Kutipan Terpilih ->
Senin 27 Apr 2020 13:18 WIB

Anggota Komisi Hukum DPR Dukung LSM Gugat Yasonna

Gugatan itu terkait kebijakan Yasonna membebaskan narapidana pada masa pandemi.

Rep: Arif Satrio Nugroho, Dian Fath Risalah/ Red: Andri Saubani
Menteri Hukum dan Hak Asasi Manusia Yasonna Laoly
Foto: Republika/Iman Firmansyah
Menteri Hukum dan Hak Asasi Manusia Yasonna Laoly

REPUBLIKA.CO.ID, JAKARTA -- Anggota Komisi III (Hukum) DPR RI dari Fraksi PAN Sarifuddin Sudding mendukung langkah sejumlah pihak yang menggugat Menteri Hukum dan HAM Yasonna Laoly. Gugatan itu terkait kebijakan Yasonna membebaskan narapidana pada masa pandemi.

Tugas ->
Tentukan apakah setiap pernyataan berikut sesuai dengan berita tentang gugatan terhadap Yasonna Laoly, lalu jawab ya atau tidak disertai kutipan persis dari berita yang menjadi penentunya.
1. Sarifuddin Sudding merupakan anggota DPR dari Fraksi PAN.
2. Sarifuddin Sudding menolak langkah pihak-pihak yang menggugat Yasonna Laoly.
3. Gugatan tersebut berkaitan dengan kebijakan pembebasan narapidana pada masa pandemi.
Gunakan hanya kutipan berita di atas sebagai satu-satunya acuan.

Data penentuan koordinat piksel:

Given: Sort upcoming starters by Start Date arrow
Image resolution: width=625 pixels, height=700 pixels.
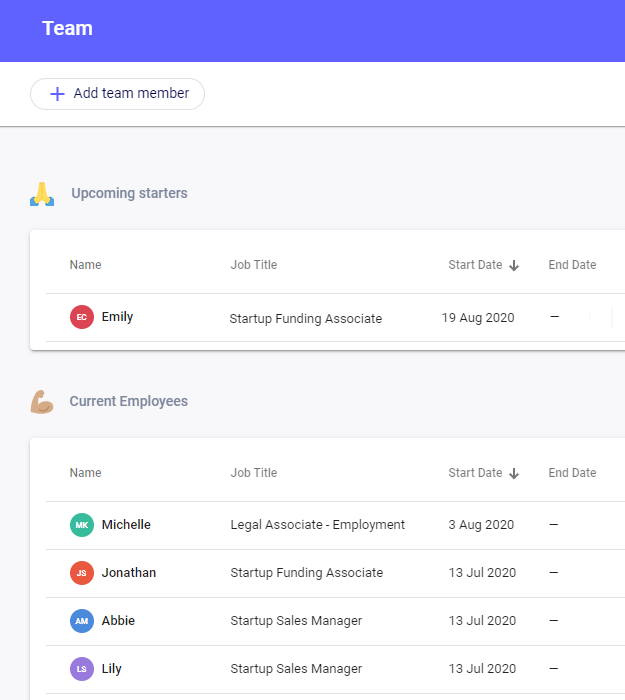Looking at the screenshot, I should (x=514, y=266).
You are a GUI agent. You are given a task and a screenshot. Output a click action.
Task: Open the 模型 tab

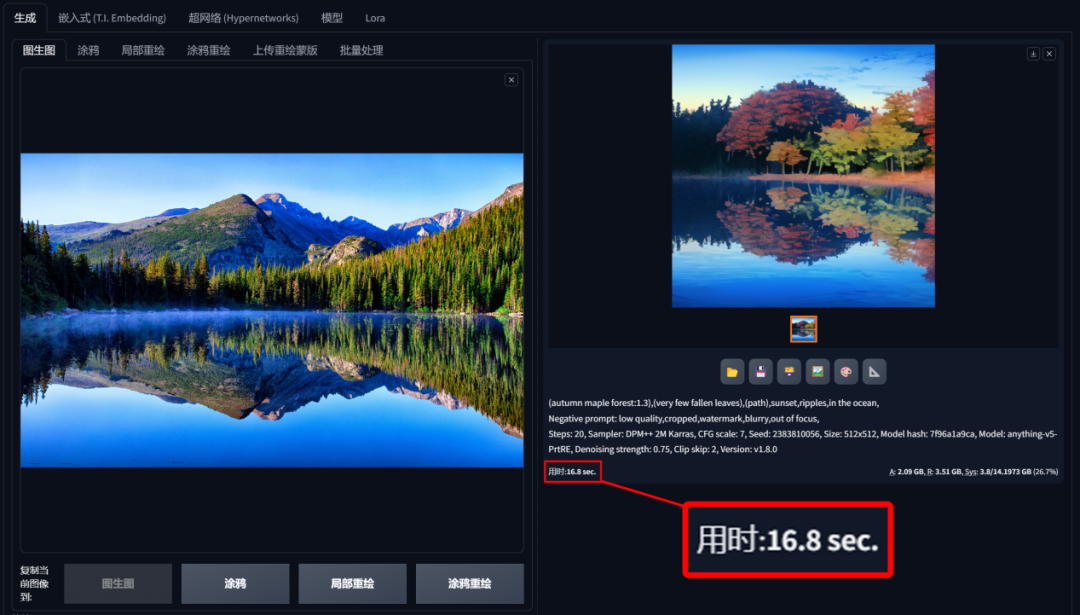coord(331,18)
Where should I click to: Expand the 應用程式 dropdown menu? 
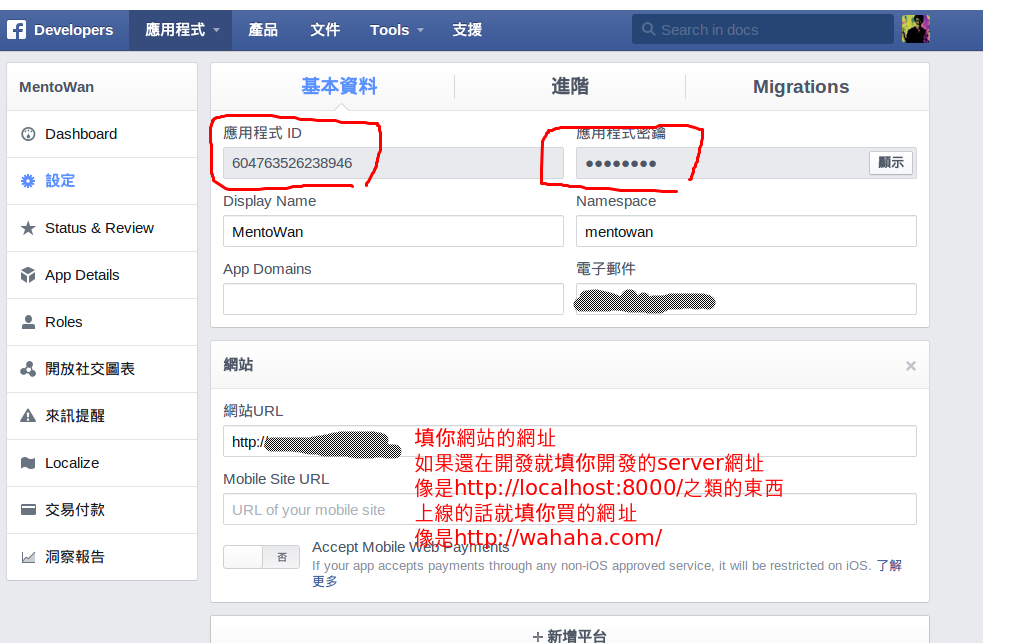(x=181, y=30)
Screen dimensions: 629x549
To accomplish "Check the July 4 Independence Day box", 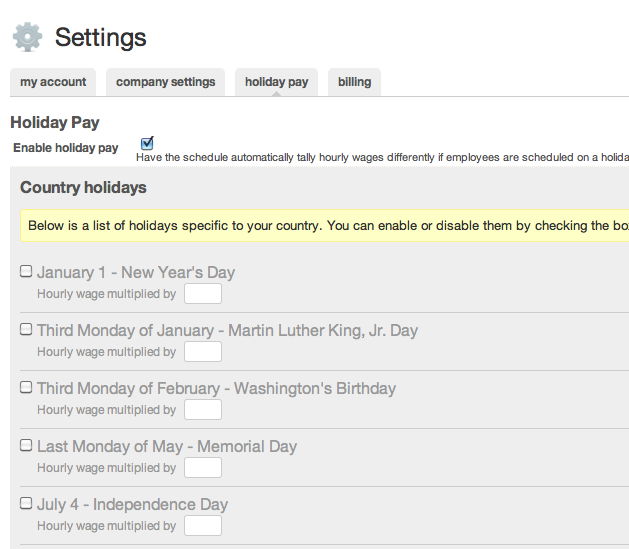I will click(26, 504).
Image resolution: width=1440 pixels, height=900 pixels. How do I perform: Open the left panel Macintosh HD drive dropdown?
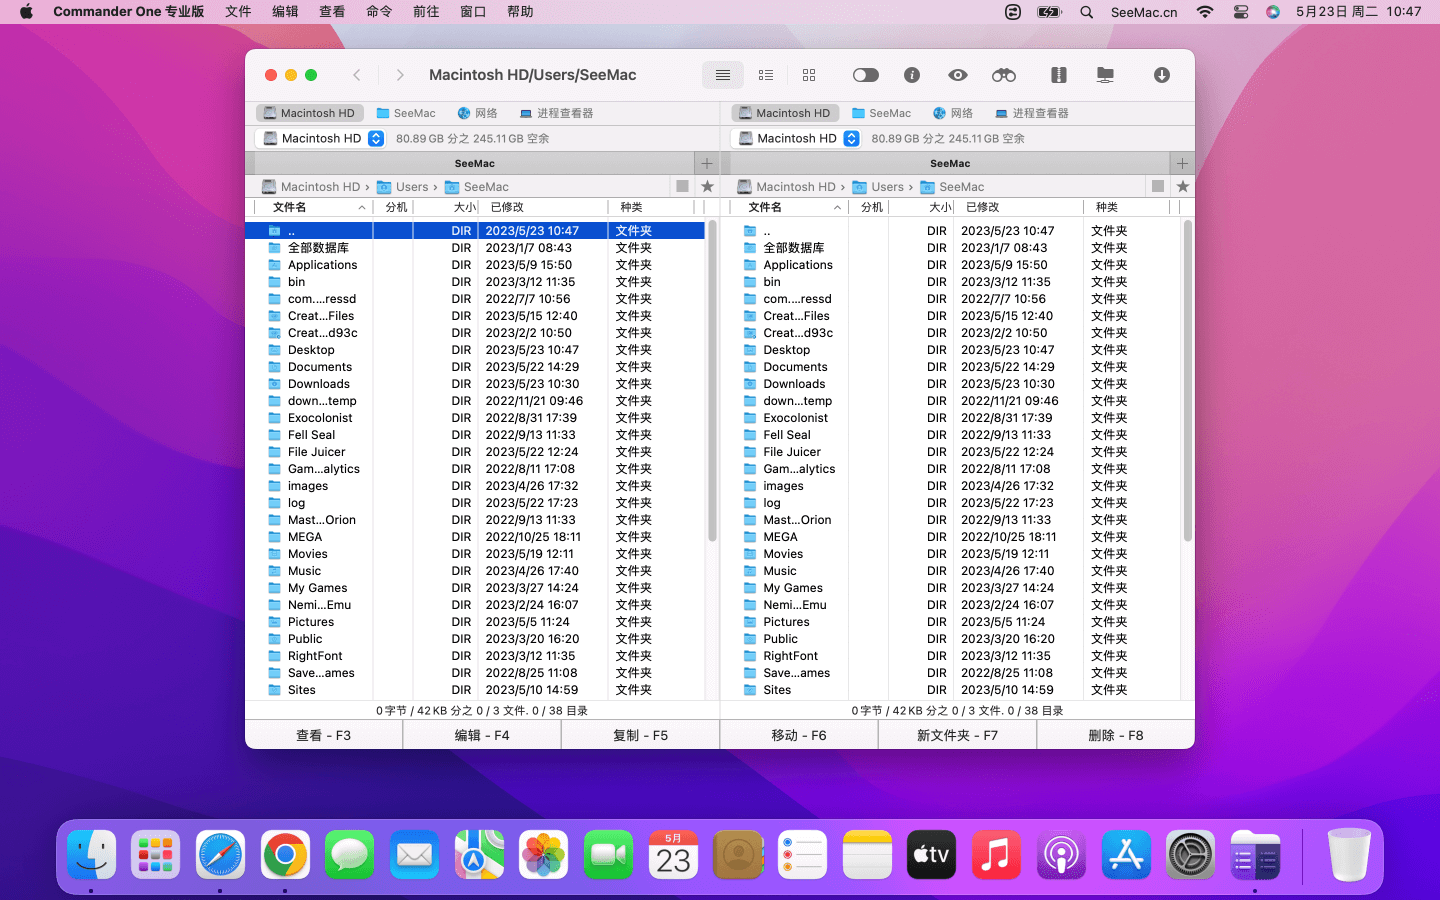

Jawaban Latihan ->
1. Ya: "Anggota Komisi III (Hukum) DPR RI dari Fraksi PAN Sarifuddin Sudding"
2. Tidak: "mendukung langkah sejumlah pihak yang menggugat Menteri Hukum dan HAM Yasonna Laoly"
3. Ya: "Gugatan itu terkait kebijakan Yasonna membebaskan narapidana pada masa pandemi."